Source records
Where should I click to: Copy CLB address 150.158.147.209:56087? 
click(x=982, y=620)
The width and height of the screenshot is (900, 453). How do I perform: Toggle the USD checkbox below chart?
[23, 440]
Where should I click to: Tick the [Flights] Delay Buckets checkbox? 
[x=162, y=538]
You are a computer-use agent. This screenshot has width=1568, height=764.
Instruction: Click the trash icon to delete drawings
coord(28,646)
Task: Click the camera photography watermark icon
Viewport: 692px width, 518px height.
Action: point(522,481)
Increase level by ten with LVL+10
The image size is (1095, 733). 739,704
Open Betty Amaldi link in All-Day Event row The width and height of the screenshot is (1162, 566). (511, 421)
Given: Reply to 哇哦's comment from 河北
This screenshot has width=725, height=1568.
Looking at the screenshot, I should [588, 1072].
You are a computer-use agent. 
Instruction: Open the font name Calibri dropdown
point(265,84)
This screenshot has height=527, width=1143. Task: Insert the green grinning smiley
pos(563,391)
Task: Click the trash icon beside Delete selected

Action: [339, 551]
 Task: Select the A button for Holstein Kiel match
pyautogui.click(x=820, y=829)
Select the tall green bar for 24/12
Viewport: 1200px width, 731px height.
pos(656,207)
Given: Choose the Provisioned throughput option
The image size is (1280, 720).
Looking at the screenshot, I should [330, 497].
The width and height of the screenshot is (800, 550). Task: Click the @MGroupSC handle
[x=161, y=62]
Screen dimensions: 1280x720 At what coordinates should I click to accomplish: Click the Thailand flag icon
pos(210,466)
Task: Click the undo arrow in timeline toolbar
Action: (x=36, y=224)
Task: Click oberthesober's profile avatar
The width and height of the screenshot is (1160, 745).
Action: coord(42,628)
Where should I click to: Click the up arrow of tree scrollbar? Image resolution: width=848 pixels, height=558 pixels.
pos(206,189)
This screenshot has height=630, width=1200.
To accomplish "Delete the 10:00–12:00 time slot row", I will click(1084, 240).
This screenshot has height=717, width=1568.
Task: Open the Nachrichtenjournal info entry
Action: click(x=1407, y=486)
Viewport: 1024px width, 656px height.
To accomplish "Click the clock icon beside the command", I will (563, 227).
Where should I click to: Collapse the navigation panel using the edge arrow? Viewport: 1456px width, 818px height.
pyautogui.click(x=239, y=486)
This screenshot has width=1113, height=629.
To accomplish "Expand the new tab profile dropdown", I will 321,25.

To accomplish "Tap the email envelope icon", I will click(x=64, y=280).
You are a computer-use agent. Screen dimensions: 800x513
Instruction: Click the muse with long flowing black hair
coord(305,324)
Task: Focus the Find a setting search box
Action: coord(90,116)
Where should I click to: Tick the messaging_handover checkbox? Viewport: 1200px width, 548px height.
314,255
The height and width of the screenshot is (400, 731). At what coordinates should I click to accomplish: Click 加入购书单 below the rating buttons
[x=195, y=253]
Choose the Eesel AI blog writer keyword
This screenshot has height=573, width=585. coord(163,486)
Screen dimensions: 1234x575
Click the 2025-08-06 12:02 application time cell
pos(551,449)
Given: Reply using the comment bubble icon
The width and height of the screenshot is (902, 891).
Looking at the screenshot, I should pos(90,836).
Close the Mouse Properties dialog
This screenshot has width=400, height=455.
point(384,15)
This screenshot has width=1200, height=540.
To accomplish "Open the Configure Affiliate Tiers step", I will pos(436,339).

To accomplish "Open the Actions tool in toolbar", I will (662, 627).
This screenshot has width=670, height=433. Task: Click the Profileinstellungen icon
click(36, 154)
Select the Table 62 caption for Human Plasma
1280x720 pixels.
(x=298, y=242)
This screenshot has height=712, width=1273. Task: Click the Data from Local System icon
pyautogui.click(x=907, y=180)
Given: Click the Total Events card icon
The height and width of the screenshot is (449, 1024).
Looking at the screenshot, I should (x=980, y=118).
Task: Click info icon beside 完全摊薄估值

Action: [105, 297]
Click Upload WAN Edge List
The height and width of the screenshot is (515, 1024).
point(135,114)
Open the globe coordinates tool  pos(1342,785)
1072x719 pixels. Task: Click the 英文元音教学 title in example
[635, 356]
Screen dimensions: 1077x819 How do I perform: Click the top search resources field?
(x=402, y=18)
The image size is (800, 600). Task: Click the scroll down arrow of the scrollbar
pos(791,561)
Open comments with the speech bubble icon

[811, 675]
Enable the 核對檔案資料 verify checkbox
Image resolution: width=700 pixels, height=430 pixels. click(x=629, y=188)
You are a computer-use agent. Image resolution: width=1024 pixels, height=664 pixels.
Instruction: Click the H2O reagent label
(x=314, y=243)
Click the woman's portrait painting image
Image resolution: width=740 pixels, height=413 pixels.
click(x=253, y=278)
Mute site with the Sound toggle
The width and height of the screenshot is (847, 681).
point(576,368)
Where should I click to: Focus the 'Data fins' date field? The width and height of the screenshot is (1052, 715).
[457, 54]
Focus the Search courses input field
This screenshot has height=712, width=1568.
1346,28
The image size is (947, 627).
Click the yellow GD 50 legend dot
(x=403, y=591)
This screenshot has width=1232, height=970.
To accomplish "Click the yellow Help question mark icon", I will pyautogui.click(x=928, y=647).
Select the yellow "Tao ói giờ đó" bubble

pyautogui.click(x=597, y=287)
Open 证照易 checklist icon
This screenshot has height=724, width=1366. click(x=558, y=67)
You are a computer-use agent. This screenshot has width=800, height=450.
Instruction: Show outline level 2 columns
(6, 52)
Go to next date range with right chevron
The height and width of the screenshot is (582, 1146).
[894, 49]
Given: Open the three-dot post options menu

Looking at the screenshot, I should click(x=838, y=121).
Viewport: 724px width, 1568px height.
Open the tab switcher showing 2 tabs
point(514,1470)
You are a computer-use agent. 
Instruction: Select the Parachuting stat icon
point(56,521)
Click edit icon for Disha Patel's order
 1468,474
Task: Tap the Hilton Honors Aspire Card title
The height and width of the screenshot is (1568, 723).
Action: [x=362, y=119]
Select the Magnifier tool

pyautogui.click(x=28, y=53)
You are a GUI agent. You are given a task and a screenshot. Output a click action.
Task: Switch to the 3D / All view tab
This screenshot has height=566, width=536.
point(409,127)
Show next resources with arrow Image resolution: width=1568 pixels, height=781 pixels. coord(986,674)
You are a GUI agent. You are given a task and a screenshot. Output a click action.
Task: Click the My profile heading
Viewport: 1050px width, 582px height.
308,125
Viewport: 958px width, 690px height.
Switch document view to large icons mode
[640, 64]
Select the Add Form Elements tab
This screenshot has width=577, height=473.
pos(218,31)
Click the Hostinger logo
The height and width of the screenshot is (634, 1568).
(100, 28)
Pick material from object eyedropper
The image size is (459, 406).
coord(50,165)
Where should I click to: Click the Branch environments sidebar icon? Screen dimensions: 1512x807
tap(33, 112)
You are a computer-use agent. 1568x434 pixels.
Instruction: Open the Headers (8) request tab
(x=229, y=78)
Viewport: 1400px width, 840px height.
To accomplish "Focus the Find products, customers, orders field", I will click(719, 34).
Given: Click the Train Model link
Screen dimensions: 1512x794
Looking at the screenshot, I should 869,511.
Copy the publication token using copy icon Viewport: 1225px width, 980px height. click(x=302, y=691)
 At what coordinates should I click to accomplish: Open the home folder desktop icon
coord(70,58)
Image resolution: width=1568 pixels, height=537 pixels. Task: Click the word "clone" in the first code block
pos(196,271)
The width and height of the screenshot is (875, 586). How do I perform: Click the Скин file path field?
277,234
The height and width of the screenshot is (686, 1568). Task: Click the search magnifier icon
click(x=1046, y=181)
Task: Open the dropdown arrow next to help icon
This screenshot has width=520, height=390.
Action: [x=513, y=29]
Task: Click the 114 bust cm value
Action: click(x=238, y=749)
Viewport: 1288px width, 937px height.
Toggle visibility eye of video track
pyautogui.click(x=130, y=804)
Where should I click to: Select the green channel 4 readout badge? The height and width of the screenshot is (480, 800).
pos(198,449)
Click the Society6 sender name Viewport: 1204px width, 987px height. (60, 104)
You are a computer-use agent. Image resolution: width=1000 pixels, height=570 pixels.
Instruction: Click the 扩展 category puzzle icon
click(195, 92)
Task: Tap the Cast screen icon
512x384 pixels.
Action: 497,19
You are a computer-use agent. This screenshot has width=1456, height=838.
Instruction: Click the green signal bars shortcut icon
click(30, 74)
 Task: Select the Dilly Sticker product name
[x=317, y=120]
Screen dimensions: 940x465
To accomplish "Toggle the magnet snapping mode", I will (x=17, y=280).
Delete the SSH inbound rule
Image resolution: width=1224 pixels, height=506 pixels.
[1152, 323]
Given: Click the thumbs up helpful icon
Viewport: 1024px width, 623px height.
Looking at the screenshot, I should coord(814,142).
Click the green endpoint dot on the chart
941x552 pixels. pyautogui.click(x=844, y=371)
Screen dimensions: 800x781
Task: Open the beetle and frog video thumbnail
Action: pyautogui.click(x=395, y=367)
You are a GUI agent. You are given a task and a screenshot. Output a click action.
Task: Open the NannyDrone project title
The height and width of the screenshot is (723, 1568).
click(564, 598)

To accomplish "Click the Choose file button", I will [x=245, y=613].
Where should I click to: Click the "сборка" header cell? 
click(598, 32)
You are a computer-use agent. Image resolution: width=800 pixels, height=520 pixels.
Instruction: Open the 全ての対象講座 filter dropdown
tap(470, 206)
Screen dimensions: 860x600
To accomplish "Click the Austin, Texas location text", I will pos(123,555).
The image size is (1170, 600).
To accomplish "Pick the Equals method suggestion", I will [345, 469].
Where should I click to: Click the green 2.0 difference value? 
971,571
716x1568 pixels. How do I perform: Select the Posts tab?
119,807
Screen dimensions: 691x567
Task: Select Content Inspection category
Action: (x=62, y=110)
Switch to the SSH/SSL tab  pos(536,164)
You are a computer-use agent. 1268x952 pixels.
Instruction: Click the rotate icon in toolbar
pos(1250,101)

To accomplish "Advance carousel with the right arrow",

• Task instructions:
All lines above from the one containing "This screenshot has height=566, width=536." to the one containing "Viewport: 1400px width, 840px height." must be repeated exactly, both lines included, and no others.

• Answer space:
This screenshot has height=566, width=536.
point(409,127)
Show next resources with arrow Image resolution: width=1568 pixels, height=781 pixels. coord(986,674)
You are a GUI agent. You are given a task and a screenshot. Output a click action.
Task: Click the My profile heading
Viewport: 1050px width, 582px height.
308,125
Viewport: 958px width, 690px height.
Switch document view to large icons mode
[640, 64]
Select the Add Form Elements tab
This screenshot has width=577, height=473.
pos(218,31)
Click the Hostinger logo
The height and width of the screenshot is (634, 1568).
(100, 28)
Pick material from object eyedropper
The image size is (459, 406).
coord(50,165)
Where should I click to: Click the Branch environments sidebar icon? Screen dimensions: 1512x807
tap(33, 112)
You are a computer-use agent. 1568x434 pixels.
Instruction: Open the Headers (8) request tab
(x=229, y=78)
Viewport: 1400px width, 840px height.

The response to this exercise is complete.